Rock formations and sunsets. Contrasts of colors and textures. Stone arches, literally by the thousands. Bring your hiking boots for the trails. The campground here is way too popular; during high travel season sites are almost always reserved in advance, but there are camping ops outside the park, and the park's website will point you in the right direction.


vebfilm on flickr.com
5. Big Bend National Park, Texas

A birder's paradise, or a place where you can really see how dark dark can be as you gaze at the night sky. A West Texas special.


R&T De Maris
6. Grand Canyon National Park, Arizona

An undisputed national favorite, 90 percent of the five million annual visitors see the South Rim of this great park, but miss the grandeur of the North Rim. There's plenty of beauty in both sections, but if you have the chance, take the time to explore the less-traveled North Rim.

Ken Lund on flickr.com
7. Great Smoky Mountains National Park, Tennessee

What makes this the "most visited" park in the system? Maybe its the diverse plant and animal life. Perhaps the beauty of the ridgelines that seem to go on endlessly. Maybe its the Appalachian mountain culture. Whatever it is, folks stream here every year to soak up the Great Smokies.

Nine front-country campgrounds accommodate RVs of various lengths.

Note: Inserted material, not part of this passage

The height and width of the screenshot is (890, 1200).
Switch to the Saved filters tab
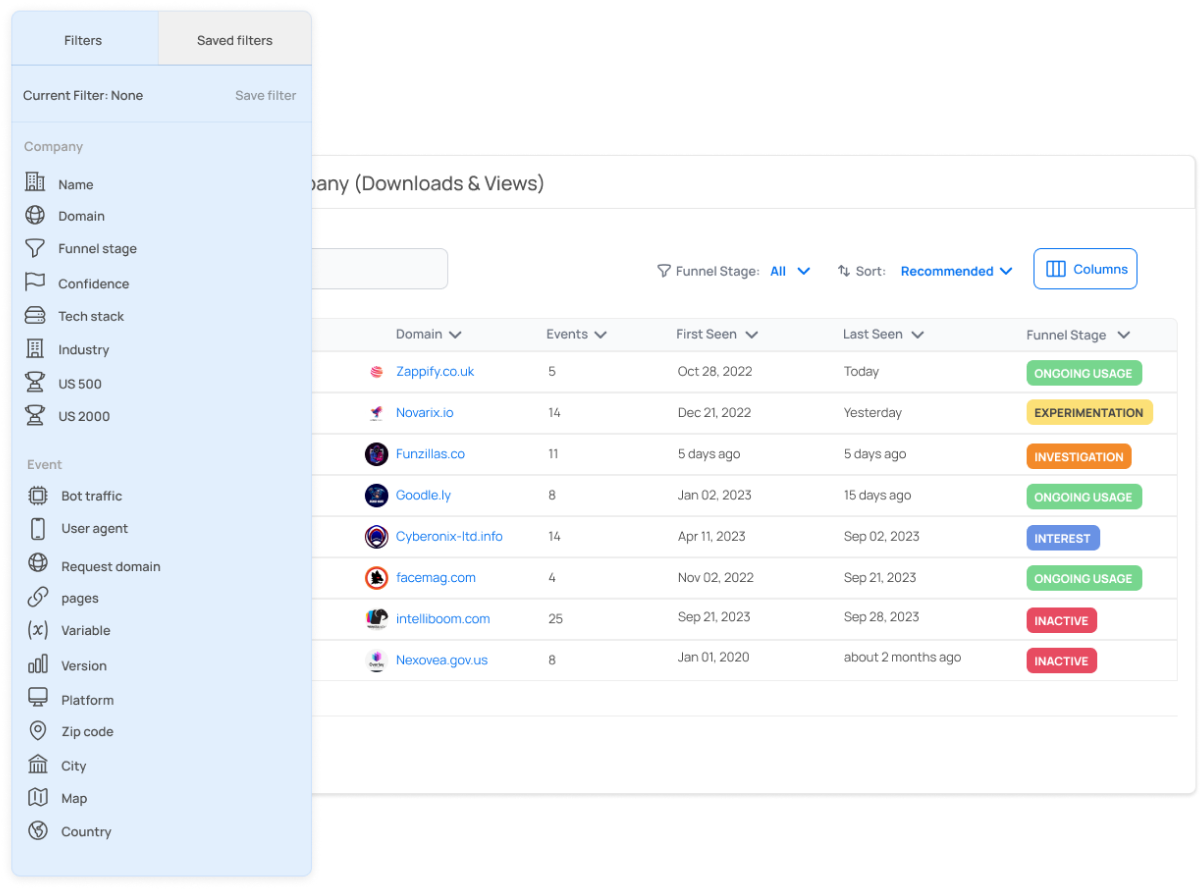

 werner22brigeiite on pixabay.com
8. Acadia National Park, Maine

Recently voted America's "favorite spot," this island park boasts the tallest mountain on the North Atlantic Coast. Hike, bike, or just relax here.






NPS on wikimedia commons
9. Shenandoah National Park, Virginia

Less than two-hours from the nation's capitol, the difference is night and day. Quiet woods, soothing waterfalls, you may sight deer, listen to songbirds, or just relax away from the distractions of government. Beware, no camping here in wintertime.

NPS on wikimedia commons
10. Olympic National Park, Washington

Hike lush rainforests. Comb surf-roaring beaches looking for treasures. Peer into snow-filled glaciers. A rare Pacific Northwest gem is home to three widely divergent ecosystems. Weather plays a big role in choosing your visit and campsite location.